**Input for this task:**
========
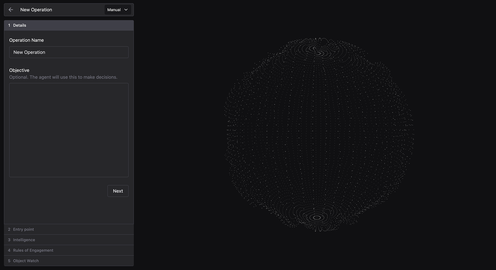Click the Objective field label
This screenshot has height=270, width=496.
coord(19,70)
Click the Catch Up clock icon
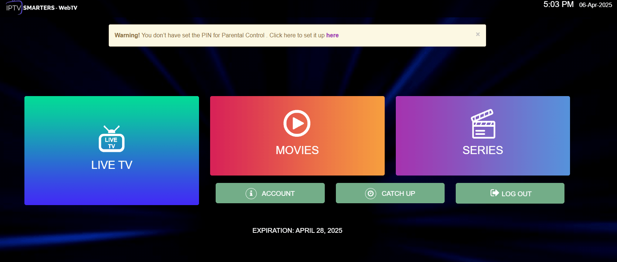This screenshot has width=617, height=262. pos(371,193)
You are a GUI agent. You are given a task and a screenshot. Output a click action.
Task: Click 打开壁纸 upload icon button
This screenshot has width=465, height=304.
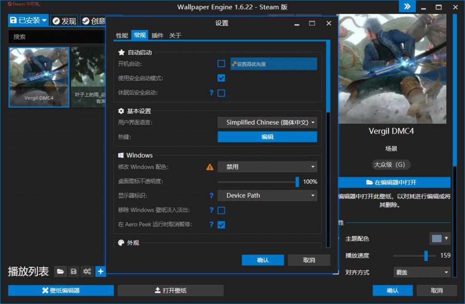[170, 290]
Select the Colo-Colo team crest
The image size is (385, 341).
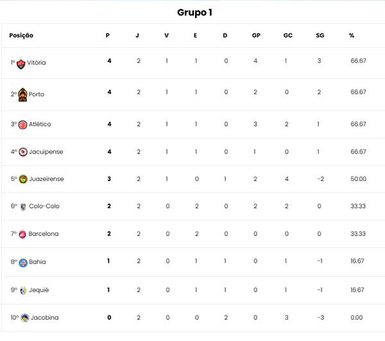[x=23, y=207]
========
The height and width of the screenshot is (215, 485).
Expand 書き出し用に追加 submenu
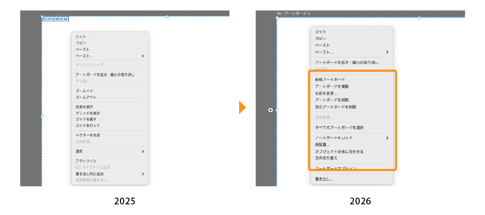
========
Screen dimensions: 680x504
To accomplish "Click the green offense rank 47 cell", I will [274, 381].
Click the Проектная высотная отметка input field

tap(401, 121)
========
**Task goal:** Repeat exactly the stretch of the listing above that starts with the line holding "Click the Catch Up clock icon" and finishes with the line holding "Select the Colo-Colo team crest", both included. Skip every picture.

**Exercise result:**
Click the Catch Up clock icon
This screenshot has width=617, height=262. pos(371,193)
You are a GUI agent. You are given a task and a screenshot. Output a click action.
Task: Click 打开壁纸 upload icon button
This screenshot has width=465, height=304.
[170, 290]
Select the Colo-Colo team crest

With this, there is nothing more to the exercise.